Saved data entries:
==============================

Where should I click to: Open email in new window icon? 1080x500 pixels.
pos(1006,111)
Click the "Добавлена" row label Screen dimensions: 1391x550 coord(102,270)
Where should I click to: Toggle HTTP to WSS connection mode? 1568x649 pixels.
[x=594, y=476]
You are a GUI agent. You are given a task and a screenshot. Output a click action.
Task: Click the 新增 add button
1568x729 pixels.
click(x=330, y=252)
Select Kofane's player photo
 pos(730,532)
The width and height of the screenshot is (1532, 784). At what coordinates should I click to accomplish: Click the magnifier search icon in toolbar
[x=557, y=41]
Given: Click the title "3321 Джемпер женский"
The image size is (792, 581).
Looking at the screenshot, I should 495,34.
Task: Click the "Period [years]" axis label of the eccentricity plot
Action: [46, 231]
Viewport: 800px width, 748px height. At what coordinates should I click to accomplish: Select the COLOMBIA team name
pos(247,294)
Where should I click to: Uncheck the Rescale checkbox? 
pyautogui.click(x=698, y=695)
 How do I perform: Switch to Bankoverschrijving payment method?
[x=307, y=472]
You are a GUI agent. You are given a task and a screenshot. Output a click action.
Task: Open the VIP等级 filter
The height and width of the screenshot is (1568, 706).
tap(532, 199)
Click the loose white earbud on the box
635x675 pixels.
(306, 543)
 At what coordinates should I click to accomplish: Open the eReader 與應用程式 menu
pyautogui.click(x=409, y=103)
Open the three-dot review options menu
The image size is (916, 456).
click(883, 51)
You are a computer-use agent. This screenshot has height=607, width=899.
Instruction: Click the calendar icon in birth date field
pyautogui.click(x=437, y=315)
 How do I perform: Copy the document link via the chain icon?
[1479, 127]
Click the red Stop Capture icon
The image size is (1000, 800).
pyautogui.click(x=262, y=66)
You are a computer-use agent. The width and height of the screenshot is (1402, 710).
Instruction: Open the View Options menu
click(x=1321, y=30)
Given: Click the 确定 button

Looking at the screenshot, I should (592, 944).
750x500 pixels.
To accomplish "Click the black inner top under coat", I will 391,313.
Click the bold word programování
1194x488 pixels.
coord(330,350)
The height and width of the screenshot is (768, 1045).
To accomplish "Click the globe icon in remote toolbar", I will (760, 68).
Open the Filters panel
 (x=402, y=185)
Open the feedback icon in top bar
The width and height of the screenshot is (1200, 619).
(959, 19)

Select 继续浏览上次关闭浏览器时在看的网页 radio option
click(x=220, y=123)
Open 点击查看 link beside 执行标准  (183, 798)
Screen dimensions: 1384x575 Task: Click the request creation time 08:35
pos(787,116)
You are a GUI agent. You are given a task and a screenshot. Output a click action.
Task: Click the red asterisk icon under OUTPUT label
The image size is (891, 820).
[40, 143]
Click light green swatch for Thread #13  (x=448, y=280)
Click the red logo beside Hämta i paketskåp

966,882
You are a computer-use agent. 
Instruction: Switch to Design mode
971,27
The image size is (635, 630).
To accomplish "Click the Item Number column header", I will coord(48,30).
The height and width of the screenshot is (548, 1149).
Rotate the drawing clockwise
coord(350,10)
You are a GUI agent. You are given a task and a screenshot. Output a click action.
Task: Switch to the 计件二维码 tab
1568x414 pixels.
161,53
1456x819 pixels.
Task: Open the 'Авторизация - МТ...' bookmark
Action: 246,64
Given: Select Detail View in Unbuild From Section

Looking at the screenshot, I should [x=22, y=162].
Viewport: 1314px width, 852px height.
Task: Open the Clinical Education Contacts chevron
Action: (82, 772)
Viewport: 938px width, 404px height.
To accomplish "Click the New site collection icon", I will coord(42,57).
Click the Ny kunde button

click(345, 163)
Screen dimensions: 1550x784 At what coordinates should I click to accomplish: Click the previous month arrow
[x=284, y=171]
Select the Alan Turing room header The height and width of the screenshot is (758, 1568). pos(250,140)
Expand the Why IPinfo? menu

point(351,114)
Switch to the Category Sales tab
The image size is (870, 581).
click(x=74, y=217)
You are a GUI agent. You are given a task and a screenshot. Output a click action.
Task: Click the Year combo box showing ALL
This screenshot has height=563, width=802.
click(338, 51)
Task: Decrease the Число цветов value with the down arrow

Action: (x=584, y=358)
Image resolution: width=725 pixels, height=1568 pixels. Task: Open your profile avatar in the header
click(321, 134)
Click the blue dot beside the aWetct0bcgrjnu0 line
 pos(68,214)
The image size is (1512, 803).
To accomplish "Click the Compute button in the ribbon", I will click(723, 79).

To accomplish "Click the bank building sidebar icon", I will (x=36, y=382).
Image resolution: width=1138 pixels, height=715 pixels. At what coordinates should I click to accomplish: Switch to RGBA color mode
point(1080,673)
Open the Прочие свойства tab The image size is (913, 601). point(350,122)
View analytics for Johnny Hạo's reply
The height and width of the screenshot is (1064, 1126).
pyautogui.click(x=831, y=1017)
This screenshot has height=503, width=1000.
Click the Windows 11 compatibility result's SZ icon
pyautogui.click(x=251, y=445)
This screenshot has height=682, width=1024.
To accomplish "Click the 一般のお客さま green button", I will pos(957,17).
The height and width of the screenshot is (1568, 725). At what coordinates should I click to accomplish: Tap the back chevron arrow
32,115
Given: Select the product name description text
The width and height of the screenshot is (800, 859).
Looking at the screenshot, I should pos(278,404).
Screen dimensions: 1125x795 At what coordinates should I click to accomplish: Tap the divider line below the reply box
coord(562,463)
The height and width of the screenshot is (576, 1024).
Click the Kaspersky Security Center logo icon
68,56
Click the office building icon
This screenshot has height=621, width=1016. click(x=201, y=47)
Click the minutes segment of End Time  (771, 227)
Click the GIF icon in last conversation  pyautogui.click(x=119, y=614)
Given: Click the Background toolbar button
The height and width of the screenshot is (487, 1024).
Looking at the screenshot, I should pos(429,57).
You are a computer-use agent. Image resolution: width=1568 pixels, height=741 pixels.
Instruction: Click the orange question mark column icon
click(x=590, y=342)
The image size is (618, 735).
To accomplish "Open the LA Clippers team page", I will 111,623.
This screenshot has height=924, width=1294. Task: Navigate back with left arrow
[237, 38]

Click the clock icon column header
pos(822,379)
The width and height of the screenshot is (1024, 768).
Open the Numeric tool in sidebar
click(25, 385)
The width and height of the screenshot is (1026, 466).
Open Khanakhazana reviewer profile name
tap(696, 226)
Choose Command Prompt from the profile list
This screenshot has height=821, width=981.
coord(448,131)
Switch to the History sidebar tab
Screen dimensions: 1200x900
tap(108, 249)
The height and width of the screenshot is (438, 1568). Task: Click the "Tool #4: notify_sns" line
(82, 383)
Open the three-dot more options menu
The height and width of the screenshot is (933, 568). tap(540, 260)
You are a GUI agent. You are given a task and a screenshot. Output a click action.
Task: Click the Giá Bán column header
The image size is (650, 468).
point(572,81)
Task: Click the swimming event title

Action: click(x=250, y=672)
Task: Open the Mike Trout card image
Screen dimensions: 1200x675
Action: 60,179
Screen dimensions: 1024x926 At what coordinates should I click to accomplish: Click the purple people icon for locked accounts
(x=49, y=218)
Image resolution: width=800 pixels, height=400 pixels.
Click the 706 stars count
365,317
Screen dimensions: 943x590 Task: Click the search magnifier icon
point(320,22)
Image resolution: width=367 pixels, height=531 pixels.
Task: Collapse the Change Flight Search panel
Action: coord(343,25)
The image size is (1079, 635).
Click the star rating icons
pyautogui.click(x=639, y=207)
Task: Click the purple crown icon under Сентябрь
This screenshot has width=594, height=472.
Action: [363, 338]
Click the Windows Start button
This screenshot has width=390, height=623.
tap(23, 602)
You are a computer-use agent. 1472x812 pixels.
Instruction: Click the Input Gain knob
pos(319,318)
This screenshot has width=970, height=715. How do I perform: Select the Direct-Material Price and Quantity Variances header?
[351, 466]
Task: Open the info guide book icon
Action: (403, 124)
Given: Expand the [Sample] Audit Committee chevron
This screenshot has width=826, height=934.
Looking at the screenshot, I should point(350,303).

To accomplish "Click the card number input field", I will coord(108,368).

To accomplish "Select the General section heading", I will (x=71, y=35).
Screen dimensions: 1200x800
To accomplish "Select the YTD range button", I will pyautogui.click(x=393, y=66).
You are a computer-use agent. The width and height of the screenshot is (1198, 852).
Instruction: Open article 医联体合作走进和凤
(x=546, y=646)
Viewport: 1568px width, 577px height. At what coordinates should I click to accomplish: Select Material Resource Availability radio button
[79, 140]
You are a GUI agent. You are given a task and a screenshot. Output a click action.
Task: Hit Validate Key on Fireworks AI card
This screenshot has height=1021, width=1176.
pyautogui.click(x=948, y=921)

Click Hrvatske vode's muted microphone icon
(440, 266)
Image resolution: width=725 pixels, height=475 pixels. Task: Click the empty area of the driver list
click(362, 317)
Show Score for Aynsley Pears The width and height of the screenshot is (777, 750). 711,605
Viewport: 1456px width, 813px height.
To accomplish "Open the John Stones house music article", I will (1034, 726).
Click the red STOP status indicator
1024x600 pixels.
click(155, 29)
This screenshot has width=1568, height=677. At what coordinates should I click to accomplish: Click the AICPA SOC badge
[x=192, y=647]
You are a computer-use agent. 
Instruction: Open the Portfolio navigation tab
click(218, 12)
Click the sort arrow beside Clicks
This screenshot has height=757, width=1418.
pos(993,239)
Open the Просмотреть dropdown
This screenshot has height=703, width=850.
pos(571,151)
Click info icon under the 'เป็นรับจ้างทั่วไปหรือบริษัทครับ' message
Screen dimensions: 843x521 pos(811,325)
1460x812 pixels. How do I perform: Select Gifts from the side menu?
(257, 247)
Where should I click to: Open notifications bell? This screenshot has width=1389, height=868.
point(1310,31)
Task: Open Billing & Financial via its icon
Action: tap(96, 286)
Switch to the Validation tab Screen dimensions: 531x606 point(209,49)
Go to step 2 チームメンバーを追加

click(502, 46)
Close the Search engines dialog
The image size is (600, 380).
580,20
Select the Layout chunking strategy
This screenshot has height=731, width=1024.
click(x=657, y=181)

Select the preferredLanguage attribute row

==============================

» **Exercise instructions**
Identify every line above that includes the word "card", and show those lines.

» **Answer space**
Task: Open the Mike Trout card image
To accomplish "Click the card number input field", I will coord(108,368).
Task: Hit Validate Key on Fireworks AI card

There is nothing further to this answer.